Na ocasião, ele afirmou que não é conivente com as incorreções e disse que a companhia está passando por uma reestruturação. O executivo destacou, ainda, que a empresa irá investir R$ 1,6 bilhão no Ceará nos próximos três anos para melhorar a prestação de serviço e aproximar a companhia do consumidor.
"Eu estou atrás da entrega, não apenas da promessa, então me comprometo com os senhores e senhoras que será uma busca incessante. Eu sei o quanto somos capazes, sei o quadro que a Enel Ceará possui, não nos conformaremos com o mediano, queremos estar entre as melhores distribuidoras do Brasil, o mediano não nos satisfaz, disse na oportunidade.
Venda no 'mercado paralelo'
Em um dos momentos da oitiva, o presidente da CPI, deputado Fernando Santana (PT), revelou que o colegiado investigava uma suposta venda parcial de equipamentos adquiridos pela distribuidora no mercado paralelo. Os itens, no entanto, deveriam ser destinados à melhoria da rede no Estado.
"Eles (Enel Ceará) teriam comprado R$ 700 milhões de equipamentos para manutenção (da rede no Estado) e estariam vendendo parte desses equipamentos no mercado paralelo. Por isso, o Estado do Ceará estaria sem manutenção. Nós estamos apurando essa denúncia, nós vamos questionar, direito nosso, nós estamos no finalzinho da apuração", afirmou o parlamentar.
A suspeita foi refutada pelo diretor-presidente.
"O que há, como em qualquer empresa, é que, muitas vezes, quando tem um equipamento - um cabo, um fio -, que se torna obsoleto para as atividades da empresa, ele é disponibilizado no mercado.
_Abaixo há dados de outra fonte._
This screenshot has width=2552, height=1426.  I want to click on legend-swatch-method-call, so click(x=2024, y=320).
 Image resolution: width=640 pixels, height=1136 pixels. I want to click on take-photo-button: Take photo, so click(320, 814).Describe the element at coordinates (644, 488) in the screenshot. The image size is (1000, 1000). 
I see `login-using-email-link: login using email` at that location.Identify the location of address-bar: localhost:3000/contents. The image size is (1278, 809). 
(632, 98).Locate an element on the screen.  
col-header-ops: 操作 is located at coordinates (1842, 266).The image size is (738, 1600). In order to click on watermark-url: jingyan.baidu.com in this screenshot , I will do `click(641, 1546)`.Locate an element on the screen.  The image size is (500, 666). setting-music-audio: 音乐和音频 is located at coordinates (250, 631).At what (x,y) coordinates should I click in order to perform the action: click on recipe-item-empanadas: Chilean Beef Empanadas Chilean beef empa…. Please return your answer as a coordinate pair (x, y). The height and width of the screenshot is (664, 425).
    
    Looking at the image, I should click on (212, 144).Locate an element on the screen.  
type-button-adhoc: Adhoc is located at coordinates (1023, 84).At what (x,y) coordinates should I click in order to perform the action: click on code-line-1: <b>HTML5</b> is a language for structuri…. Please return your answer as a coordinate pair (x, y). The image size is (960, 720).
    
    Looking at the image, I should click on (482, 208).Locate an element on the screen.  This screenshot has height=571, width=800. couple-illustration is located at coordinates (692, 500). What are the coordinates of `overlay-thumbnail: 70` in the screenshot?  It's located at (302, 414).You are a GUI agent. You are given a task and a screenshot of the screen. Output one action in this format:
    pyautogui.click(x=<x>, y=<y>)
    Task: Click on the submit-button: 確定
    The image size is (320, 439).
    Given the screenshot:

Isso é comum no setor elétrico, em todos os setores, não apenas no setor de distribuição”, explicou posteriormente, em coletiva de imprensa.
Agora, a CPI da Enel irá analisar relatório final do relator Guilherme Landim para definir quais medidas devem ser adotadas pela empresa. Como o colegiado não tem poder para sustar o contrato de concessão da companhia, ele deve sugerir sanções a serem analisadas e aplicadas pelos órgãos competentes.